A l'UMP : courage, fuyons !
Justice au singulier - philippe.bilger, 19/10/2013
Il y a évidemment des sujets plus importants qui affectent la France en profondeur et qui rejoignent mon constat de "La France en miettes". Un rapport alarmiste des préfets souligne le malaise des Français, lancinant et infiniment dangereux pour le Pouvoir, sur trois plans essentiels : le monde rural en perdition, la charge fiscale même sur les catégories modestes qui en étaient exonérées et l'insécurité qui s'amplifie et angoisse (Nouvel Observateur).
Mais l'UMP, tout de même, offre une belle opportunité de réflexion à ceux qui pensaient que le courage avait aussi le droit d'être politique.
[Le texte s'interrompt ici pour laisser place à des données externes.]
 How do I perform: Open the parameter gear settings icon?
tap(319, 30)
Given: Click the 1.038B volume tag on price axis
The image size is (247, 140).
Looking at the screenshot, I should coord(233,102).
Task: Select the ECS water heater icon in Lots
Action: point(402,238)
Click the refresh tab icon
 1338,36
Certains de ses responsables ont depuis quelques mois, avec plus ou moins de fermeté, réclamé un droit d'inventaire pour les années Sarkozy puisqu'elles avaient abouti à une défaite de la droite. L'ancien président de la République s'y est toujours opposé, prétextant une responsabilité collective et la soumission de la plupart durant son quinquennat. Ce qui est à la fois vrai - une inconditionnalité infantile, en effet ! - et faux, parce que Nicolas Sarkozy tenait les rênes, omnipotent et narcissique dans l'expression de sa domination.
L'inventaire des années Sarkozy n'a pas eu lieu le 17 octobre. On avait déjà veillé à enlever à l'exercice tout ce qu'il pouvait avoir de déplaisant pour l'ex-président puisqu'il ne s'agissait plus d'effectuer "un inventaire" mais d'opérer une "évaluation" valable seulement "pour l'avenir". Autrement dit, non seulement le passé était ménagé mais l'UMP, en consacrant seulement une matinée à ce qui aurait dû permettre une prise de conscience salubre, a montré à quel point ses quatre tables rondes représentaient du vent pour une illusoire renaissance.
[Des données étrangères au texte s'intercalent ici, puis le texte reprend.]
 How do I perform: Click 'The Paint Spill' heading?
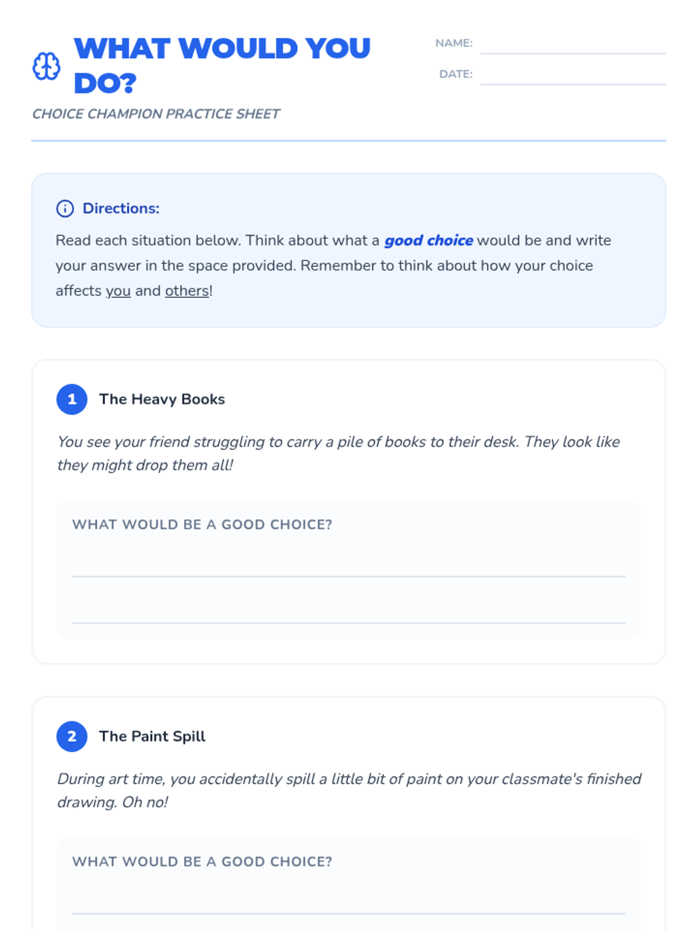pos(152,736)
Le pire est qu'à cette "évaluation" croupion, quasiment tous les ténors de l'UMP étaient absents. Faut-il d'ailleurs les appeler "ténors", ces personnalités audacieuses jusqu'au moment crucial et fatidique puis passant sous la table démocratique le jour J et s'effaçant sans l'ombre d'un remords ?
Les présents : Michèle Alliot-Marie, Rachida Dati et Luc Chatel. De quelque façon qu'on les juge par ailleurs, honneur à eux, sans oublier Hervé Mariton, l'organisateur de bonne foi de cette comédie où les dés ont été pipés puisqu'on avait le droit de tout dire sauf l'essentiel.
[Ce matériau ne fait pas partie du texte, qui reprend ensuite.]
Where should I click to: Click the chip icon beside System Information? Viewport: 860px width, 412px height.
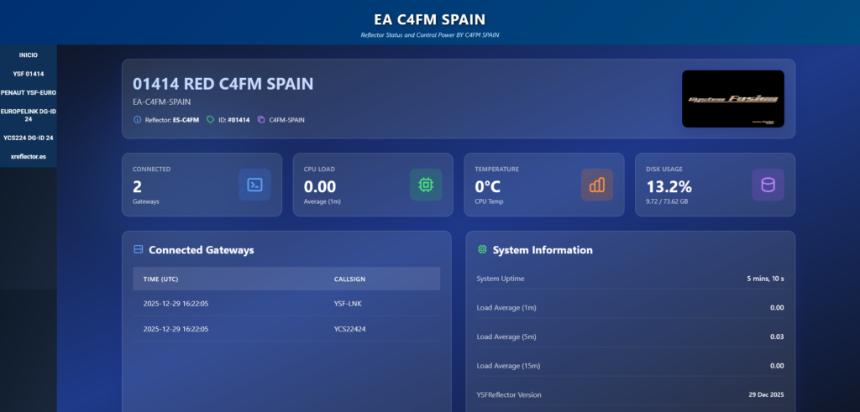(482, 250)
Les absents, il faut les nommer pour les inscrire au tableau de la désertion : Alain Juppé, Jean-Pierre Raffarin, François Baroin, Brice Hortefeux, Patrick Devedjian, Nadine Morano, Christian Estrosi, François Fillon, Xavier Bertrand, Laurent Wauquiez, Valérie Pécresse, Bruno Le Maire, Nathalie Kosciusko-Morizet.
Il paraît que "tous ont une bonne excuse".
Derrière l'argument purement politicien de certains - Jean-François Copé ayant approuvé la tenue de cette convention, ils craignaient d'être instrumentalisés par ce dernier -, il y a, me semble-t-il, la continuation d'une lâcheté qui a pollué le précédent quinquennat. En réalité, ils ont peur face à l'exaspération de Nicolas Sarkozy et à ses conséquences si malheureusement ce dernier revenait aux affaires. Nicolas Sarkozy joue sur du velours puisqu'il connaît le peu de vigueur de ses alliés, de ses adversaires et qu'il n'hésite pas à menacer les plus impliqués dans sa contestation de ne plus jamais les nommer ministres. Par exemple, Valérie Pécresse, Bruno Le Maire et Xavier Bertrand. Avec cette intimidation :" Tous ceux qui me critiquent, c'est terminé!" (Le Monde)
Il n'est pas nécessaire de s'abandonner à de savants calculs tactiques : ils ont pour la plupart, j'utilise à dessein cette expression familière, tout simplement la "trouille".
Ce sont les mêmes qui jour après jour viennent dénoncer le manque de courage de François Hollande alors que leur faiblesse et leur effacement, le 17 octobre, ont démontré qu'une droite rénovée ne pouvait pas sortir tout armée de ces pauvres manoeuvres et de ces misérables prudences.
Quand on ose, pour justifier son absence, évoquer une "responsabilité collective", c'est assez piquant ! En général, ce type de responsabilité, quand on a eu un chef et qu'on n'a pas cessé de plier et de se taire, n'est guère plausible en démocratie. Mais le paradoxe est qu'aujourd'hui on l'invoque pour faire passer sa pusillanimité et sa crainte de l'avenir pour une stratégie adulte où on assume même ce sur quoi on n'a jamais eu la main ni l'esprit.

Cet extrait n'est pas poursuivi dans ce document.